You may not always like what consultants and contractors have to say. After all, we are the people who produce the Red-Amber-Green reports that inevitably mean more work and more expenditure, but we have insights into where there may be efficiencies, such as dovetailing cleaning and inspection with fire damper testing.
With a revamped and, it is to be hoped, enthused regime embracing the entirety of your ventilation infrastructure, your own authorised and competent persons should be enabled to broaden their skill sets. Now might be a good time to review the training and support you give them. For instance, is the AP role really one of pure management, as current training courses would seem to suggest? Or should those people be equipped with practical knowledge and experience of the jobs they ask CP’s and contractors to do?
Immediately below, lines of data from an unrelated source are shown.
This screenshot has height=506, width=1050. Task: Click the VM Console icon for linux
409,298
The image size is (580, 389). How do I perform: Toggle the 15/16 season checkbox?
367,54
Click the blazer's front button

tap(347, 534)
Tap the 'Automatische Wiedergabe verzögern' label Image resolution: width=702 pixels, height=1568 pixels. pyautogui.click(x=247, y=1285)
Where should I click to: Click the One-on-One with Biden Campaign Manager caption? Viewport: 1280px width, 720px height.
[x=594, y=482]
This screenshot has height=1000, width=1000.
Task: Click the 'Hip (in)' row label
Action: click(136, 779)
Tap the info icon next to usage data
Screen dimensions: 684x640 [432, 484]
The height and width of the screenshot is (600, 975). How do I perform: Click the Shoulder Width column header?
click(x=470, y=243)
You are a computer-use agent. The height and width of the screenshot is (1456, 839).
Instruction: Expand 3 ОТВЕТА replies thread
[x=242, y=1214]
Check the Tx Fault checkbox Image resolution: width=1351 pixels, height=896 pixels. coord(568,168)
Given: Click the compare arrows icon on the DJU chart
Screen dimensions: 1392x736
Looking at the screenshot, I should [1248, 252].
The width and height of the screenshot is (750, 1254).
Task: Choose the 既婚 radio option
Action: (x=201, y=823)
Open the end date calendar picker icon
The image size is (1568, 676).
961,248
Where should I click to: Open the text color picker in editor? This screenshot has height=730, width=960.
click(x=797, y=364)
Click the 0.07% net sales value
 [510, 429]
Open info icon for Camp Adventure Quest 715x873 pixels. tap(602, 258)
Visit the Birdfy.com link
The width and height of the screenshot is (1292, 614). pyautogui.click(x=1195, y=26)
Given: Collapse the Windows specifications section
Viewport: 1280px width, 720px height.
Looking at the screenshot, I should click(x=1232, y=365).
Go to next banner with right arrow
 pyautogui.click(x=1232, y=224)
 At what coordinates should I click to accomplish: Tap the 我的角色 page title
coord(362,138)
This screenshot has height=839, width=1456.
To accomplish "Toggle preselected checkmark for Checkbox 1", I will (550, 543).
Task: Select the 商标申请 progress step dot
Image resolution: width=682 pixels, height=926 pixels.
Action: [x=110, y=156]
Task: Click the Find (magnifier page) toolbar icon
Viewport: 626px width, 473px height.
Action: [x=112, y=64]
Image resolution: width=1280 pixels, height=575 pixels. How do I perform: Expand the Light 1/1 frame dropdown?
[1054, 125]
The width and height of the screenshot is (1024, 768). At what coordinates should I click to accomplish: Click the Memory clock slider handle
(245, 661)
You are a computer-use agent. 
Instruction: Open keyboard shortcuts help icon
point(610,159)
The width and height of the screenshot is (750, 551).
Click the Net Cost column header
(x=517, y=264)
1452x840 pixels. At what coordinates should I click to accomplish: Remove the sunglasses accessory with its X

That would put them in a better position to challenge contractors’ costs and timescales and to allocate procedures to the most cost-effective people.
Should the competency of CPs extend beyond the intricacies of, say, air change rates in ultra clean ventilation (UCV) areas and include the everyday practicalities of changing fan belts and filters in the general ventilation systems? After all, most estates will have more routine ventilation infrastructure than ultra clean. It’s business for us but, for from your point of view does it make sense to hire contractors and paying their skilled technician rates for such basic tasks? There may be different ways to divide the labour.
Lastly, we’d suggest that estates management and maintenance teams become involved in capital project work. We still see new installations that lack the inspection hatches we think are needed and/or site them in the wrong places to facilitate long-term maintenance. Insist on having your say and ideally reserve the right not to sign the job off. Treating Parts A and B as part of the whole should generate synergy.
Based on what see in the field, we do see the revisions of HTM-03 as positive changes. They build on what works and they amend where real-world experience has shown potential shortfalls. The policy and management changes that you will be enacting to accommodate the new guidance are an opportunity and, if nothing else, we urge you to unlock the potential of your own people.